Berlin, Deutschland (MaDeRe). Das Oppolner Land mit seinen majestätischen Schlössern und imposanten Burgen war einst das bevorzugte Ziel der Aristokratie. Nun darf das Volk und Besucher aus aller Welt viele der prachtvollen Anwesen besichtigen, wohnen und in den weitläufigen Parks spazieren gehen oder ausgelassene Feste feiern.

Am Flußufer in Oppeln. © Foto/ BU: Heidrun Lange, Aufnahme: Oppeln, 16.06.2023

Oppeln ist eine der ältesten Städte der Woiwodschaft Opole. Jetzt ist sie eine muntere Studentenstadt. Abends treffen sie viele junge Leute im schwimmenden Restaurant Ponton, um zu plaudern oder etwas zu trinken. Dahinter spiegeln sich die orangefarbenen Fachwerkhäusern im Wasser der Oder, fast so wie in der Lagunenstadt Venedig. Ab 19 Uhr ist das Lokal fast immer ausgebucht. Wer zu spät kommt, muss in die Altstadt ausweichen. Doch das ist kein Nachteil, denn auch hier fühlt man sich fast wie in Italien. Vor den bunten und stilvollen Bürgerhäusern reihen sich gemütliche Cafés und Restaurants aneinander, in denen man das bunte Treiben beobachten und die lokale Küche genießen kann. Das Rathaus ist das Herzstück des Marktplatzes. Obwohl es etwas kleiner als der florentinische Palazzo Vecchio ist, gleicht es diesem fast wie eine Kopie. Das im 19. und teilweise im 20. Jahrhundert errichtete Neorenaissance-Gebäude beherbergt heute die Stadtverwaltung. Pünktlich um 12 Uhr sollte man auf dem Marktplatz sein, denn täglich erklingt vom 65 Meter hohen Turm die Hymne der Stadt Oppeln. Am Stadtrand ist es grün und idyllisch. Jogger laufen entlang des Flussufers und Radfahrer sind unterwegs. Enten vergnügen sich im kühlen Nass. Sie schnattern miteinander und schwimmen ans Ufer, wo sich Weidenzweige sanft im Wasser bewegen. Auf der Promenade gibt es Bänke zum Ausruhen. Es ist leicht, mit den polnischen Einwohnern ins Gespräch zu kommen, sei es auf Deutsch oder Englisch.

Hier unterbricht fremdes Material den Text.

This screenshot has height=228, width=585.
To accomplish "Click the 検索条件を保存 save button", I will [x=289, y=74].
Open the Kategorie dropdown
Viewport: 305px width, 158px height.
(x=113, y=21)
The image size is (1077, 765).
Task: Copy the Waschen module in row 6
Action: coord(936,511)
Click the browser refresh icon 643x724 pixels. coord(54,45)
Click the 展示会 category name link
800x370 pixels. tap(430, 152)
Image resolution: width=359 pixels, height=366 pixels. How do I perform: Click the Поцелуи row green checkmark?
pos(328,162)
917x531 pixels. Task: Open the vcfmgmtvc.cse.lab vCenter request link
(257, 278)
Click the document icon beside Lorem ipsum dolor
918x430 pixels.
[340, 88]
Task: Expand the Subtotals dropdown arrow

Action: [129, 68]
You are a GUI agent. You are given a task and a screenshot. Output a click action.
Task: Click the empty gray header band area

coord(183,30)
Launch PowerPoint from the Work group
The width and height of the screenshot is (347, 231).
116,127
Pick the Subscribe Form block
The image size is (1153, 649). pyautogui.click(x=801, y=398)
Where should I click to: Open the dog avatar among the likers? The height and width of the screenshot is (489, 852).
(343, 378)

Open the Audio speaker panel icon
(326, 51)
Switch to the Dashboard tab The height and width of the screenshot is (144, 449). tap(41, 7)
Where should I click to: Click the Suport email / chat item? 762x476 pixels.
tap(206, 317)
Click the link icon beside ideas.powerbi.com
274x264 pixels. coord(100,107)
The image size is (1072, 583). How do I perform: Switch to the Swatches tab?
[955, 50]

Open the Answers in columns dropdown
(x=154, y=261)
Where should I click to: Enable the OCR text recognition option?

Sobald man Oppeln verlässt, und an den kleinen Dörfern vorbeifährt, ist man fernab vom Trubel. Es geht über Kopfsteinpflaster und hinter kleinen Fenstern hängen Spitzengardinen, an den grauen Hauswänden wachsen Stockrosen, die sich der Sonne entgegenstrecken. Ringsum Wiesen mit Klatschmohn, der sich im Wind wiegt und Weizenfelder, die kaum ein Ende nehmen. Schon von weitem ist das Schloss Moszna mit seinen spitzen Türmchen und Giebeln sichtbar. Es sieht so verspielt aus, dass alle die es gesehen haben, von einem Märchenschloss erzählen. Es ist kein Wunder, dass es heute zu den bekanntesten und meistbesuchten Schlössern des Oppolner Landes zählt. Es wurde von der Familie Tiele-Winckler 1866 erworben und renoviert, um es zu einem luxuriösen Wohnsitz zu machen. Die Gäste steigen auf der dunklen Holztreppe nach oben und streifen durch die Prunkgemächer, besichtigen das ehemalige Arbeitszimmer des Hausherrn mit einem Türportal aus Sandelholz aus Florenz, sowie die Schlosskapelle. Es ist als ob man zurückversetzt wird in eine Zeit, als die angesehenen Gäste in prächtigen Ballkleider über den Boden schwebten und das Klirren der edlen Kristallgläser auf den rauschenden Festen und Jagdgesellschaften erklang, die einst die fürstlichen Gemäuer mit Leben erfüllten. Von oben gibt es einen weiten Blick in die Parkanlage. Gäste schlendern wie einst die Besitzer durch eine Lindenallee und zwischen duftenden Rosen durch den Park. Im Frühjahr, wenn die rosa, weißen und lilafarbenen Azaleen sich sanft im Wind hin und her bewegen, wird das große Fest der Azaleen gefeiert.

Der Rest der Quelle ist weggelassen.